「伏魔殿化」が招く、組織全体のブランド失墜
筆者は、阪急阪神HDにもう一つ大きな問題があると感じます。冒頭で、歌劇団は同社のコア事業と書きました。すなわち同社幹部にとって、宝塚は問題があっても手を出せない『伏魔殿』になっていたのではないでしょうか?
電車を動かす、不動産の価値を上げるといった商行為と、お客さんを魅了するエンタテインメント事業では必要な才能は根本から異なります。しかも宝塚は利益もあげている。だから阪急阪神HD幹部が歌劇団に口を出そうものなら、宝塚側は「素人は黙ってなさい」「厳しい教育があっての『宝塚』なのよ」と言えてしまう企業風土があったのではないでしょうか。
実はこれ、阪急阪神HDだけの問題ではないはずです。発言力が大きい人物や部門が暴走したり、「今までこうしてきたから」と企業文化を変えない場合、どうすればいいのでしょう?
「ずばり、外部の監査を入れることです。社内で『コンプライアンスは何事にも優先する』という姿勢をきっちり打ち出し、『これがパワハラ、これは指導』と切り分け、パワハラかそれに近い行為を行う人物がいたら厳正に処分し組織を浄化する、これが事前になすべきことだったのではないでしょうか」(前薗氏)

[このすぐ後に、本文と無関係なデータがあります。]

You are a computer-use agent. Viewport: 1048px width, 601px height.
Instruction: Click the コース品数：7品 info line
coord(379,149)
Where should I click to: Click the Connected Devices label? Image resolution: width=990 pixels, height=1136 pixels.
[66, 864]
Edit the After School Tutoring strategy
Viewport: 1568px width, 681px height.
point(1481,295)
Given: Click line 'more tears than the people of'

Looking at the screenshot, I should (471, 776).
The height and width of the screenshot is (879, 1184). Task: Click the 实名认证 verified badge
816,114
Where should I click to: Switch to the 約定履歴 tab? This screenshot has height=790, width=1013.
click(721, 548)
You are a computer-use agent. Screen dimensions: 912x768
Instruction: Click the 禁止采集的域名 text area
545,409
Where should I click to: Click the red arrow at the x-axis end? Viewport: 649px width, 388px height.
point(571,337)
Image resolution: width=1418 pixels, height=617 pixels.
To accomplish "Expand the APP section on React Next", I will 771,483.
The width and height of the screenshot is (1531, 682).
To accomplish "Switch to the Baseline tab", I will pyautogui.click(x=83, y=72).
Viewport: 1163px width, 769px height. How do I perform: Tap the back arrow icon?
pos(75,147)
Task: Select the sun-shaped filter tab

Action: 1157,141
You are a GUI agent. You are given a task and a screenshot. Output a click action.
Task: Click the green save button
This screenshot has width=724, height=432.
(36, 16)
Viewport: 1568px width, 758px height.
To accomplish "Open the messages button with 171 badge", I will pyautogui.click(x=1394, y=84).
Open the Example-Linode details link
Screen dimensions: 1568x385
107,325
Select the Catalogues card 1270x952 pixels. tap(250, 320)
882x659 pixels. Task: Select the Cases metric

もしかしたら、他山の石とすべき企業は数多くあるのかもしれません。
最後に筆者個人の感想ですが……私のような部外者にも『宝塚は団員がチケットをたくさん売らなきゃいけない(いけなかった)』などと、その厳しさは漏れ伝わっています。前途有望な若者は、なぜ自死まで追い詰められたのでしょう。世間が想像するようにグレーかクロの何かがあったなら、今は組織を浄化する最後の機会。幹部は甘い調査結果にすがらず、痛ましい死と誠実に向き合ってほしいと切に願います。
100年以上観客を魅了してきた宝塚歌劇団の未来のためにも。